EXTRAIT FOURNI:
- - - -
La une du journal LeParisien (le 11/03/09)

Toutefois, cette stratégie médiatique contribue une nouvelle fois à opposer les classes sociales entre elles. Pourtant, le sport de haut niveau, et plus particulièrement le football, réussit là où l'État échoue depuis des décennies. En effet, alors que le système éducatif reproduit inéluctablement les inégalités sociales (Bourdieu), le football permet à des enfants issus de classes sociales défavorisées d'accéder grâce à leur passion, à un statut qui leur aurait été impossible de connaître grâce à un cursus scolaire normal. Chacun sait que le recrutement des jeunes talents se fait en partie dans les milieux populaires. Comment ne pas se réjouir des conséquences de tels salaires sur des familles qui ont été privées durant des générations de conforts social et matériel. 

Dans un pays où chacun semble soucieux de la réussite de son prochain et de son voisin, vous nous accorderez alors le fait que le football puisse être l'une des rares filières qui permettent une ascension sociale digne des grands pays démocratiques. Malgré cet ascenseur social, il est essentiel de réguler le football européen. L'objectif ne doit néanmoins pas résider, comme le font les médias, dans la dénonciation des salaires des joueurs. A travers le discours de Platini, se dessine une remise en question judicieuse de "l'opacité de l'économie footballistique". La presse se doit d'insister sur la masse salariale des clubs qui a doublé sur les 10 dernières années. Faut-il pour autant oublier de stipuler le partenariat étroit qu'entretient le football avec des équipementiers (Nike, Puma, Adidas, ...) où les bénéfices sont le "résultat d'une agressivité économique de délocalisation de plus en plus douteuses" (Vassort)? Faut-il passer sous silence la libre circulation des capitaux dans le football ou encore la spéculation sur la productivité financière ?
- - - -
PARTIE DONNÉES:
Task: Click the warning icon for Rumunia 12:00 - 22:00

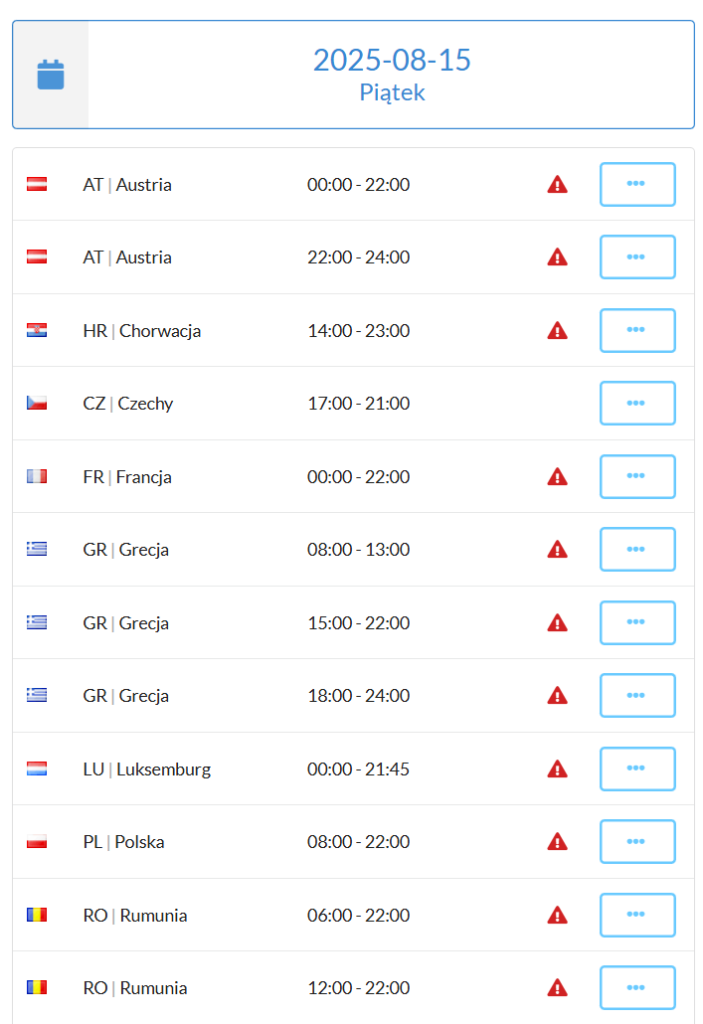Action: 557,987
- - - -
OBJECTIF FIXÉ 1: Recopiez l'extrait sur le football, en commençant à « La une du journal » et en terminant à « social et matériel. », et renommez « le système éducatif » en « l'institution scolaire ».
OBJECTIF FIXÉ 2: Écrivez la suite du texte sur le football et l'ascension sociale, à partir de sa dernière phrase.
Les données n'ont aucune utilité ici.

RÉPONSE RÉDIGÉE 1:
La une du journal LeParisien (le 11/03/09)

Toutefois, cette stratégie médiatique contribue une nouvelle fois à opposer les classes sociales entre elles. Pourtant, le sport de haut niveau, et plus particulièrement le football, réussit là où l'État échoue depuis des décennies. En effet, alors que l'institution scolaire reproduit inéluctablement les inégalités sociales (Bourdieu), le football permet à des enfants issus de classes sociales défavorisées d'accéder grâce à leur passion, à un statut qui leur aurait été impossible de connaître grâce à un cursus scolaire normal. Chacun sait que le recrutement des jeunes talents se fait en partie dans les milieux populaires. Comment ne pas se réjouir des conséquences de tels salaires sur des familles qui ont été privées durant des générations de conforts social et matériel.

RÉPONSE RÉDIGÉE 2:
Comme le signale le sociologue, Patrick Vassort, "le système professionnel repose sur une spéculation inflationniste, une forme mensongère, qui vise à cacher la valeur économique réelle des différents agents, des différentes structures".

"Je vous préviens, vous pouvez gueuler mais quand j'ai une idée dans la tête, je ne l'ai pas autre part."

Dorénavant, nous comprenons parfaitement bien les nombreuses critiques des grands clubs européens à l'encontre de Michel Platini. En dénonçant toutes ces dérives, l'ancien meneur des bleus s'attirent effet les foudres de Manchester United ou Liverpool. Pourtant, son projet semble ramener le football sur le terrain des valeurs fondatrices du sport. Les médias, quant à eux, se contenteront, une nouvelle fois, de polémiquer en dévoilant les salaires des joueurs et alimenteront les discussions du café du commerce : "les footballeurs sont-ils trop payés ?" (débat sur i-télé)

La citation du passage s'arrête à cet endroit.